I am unable to agree with the conclusion of the court, sustaining the special plea of res adjudicata. The opinion is largely devoted to the question of whether the plaintiff *Page 456 
could have declared on both bonds in one action. A decision on this question one way or the other does not settle the issue ofres adjudicata, the sole matter under consideration. In Collins
v. Treat, 108 W. Va. 443, 152 S.E. 205, res adjudicata is defined as follows: "The doctrine of res adjudicata is a very proper and important principle of law, though technical in nature. Its purpose is to put an end to litigation, but it is to be applied in the furtherance of justice and not in destruction thereof. There are fixed requirements which may not inaptly be referred to as conditions precedent to its application. There must be concurrence of four things: `(1) Identity in the thing sued for; (2) identity of the cause of action; (3) identity of persons, and of parties, to the action;
(4) identity of the quality in the persons for or against whom the claim is made.'"

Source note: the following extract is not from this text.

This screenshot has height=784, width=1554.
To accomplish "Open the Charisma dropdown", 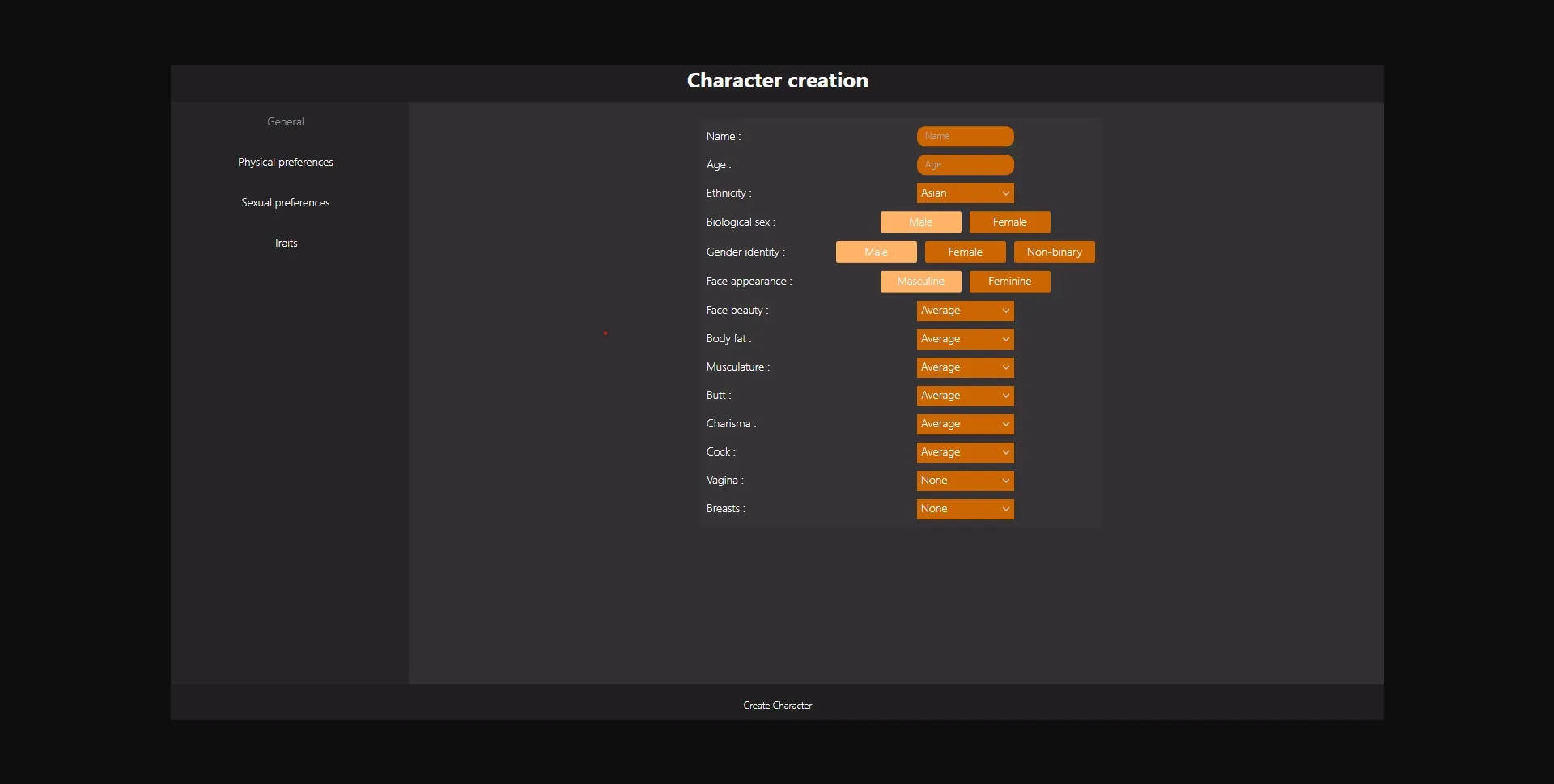I will 965,424.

Assuming that the other requisites are present in this case, the plea is clearly insufficient because of want of identity of parties and identity in the thing sued for. Damages to the extent of $12,500.00 was the thing sued for in the former action while the subject matter of this action is a claim for damages in the amount of $7,500.00. "A former judgment is not a bar to a subsequent action between the same parties if the subject matter involved in the two actions is not identical, * * *." 34 C. J., 811. The bringing of the two actions did not constitute the splitting of a cause of action. Arthur v. Doyle,187 Ill. App. 269. The opinion recognizes U.S. v. Hoyt, 26 Fed. Cas. 403, No. 15, 409, and Ellis v. State, 2 Carter (Ind.) 262, which decide the question, but seeks to distinguish them on the ground that the former judgment relied on in each case had not been discharged at the time it was pleaded as res adjudicata. In each of those cases the judgment upon the first bond was for the full amount of the debt, and payment thereof would necessarily have been complete satisfaction. The principle ofres adjudicata depends solely upon the recovery of a former judgment. Whether the judgment has been satisfied or not makes no difference. The fact that the former judgment *Page 457 
here pleaded has been satisfied is without legal bearing on the question now being considered as to whether the same items of damage may be twice considered in separate actions on two bonds with different sureties executed to secure the full payment of all the damages suffered. Granting that the two bonds might have been joined in the original action, it does not follow that there may not be a separate action on the second bond.
Judge Maxwell concurs in this note of dissent.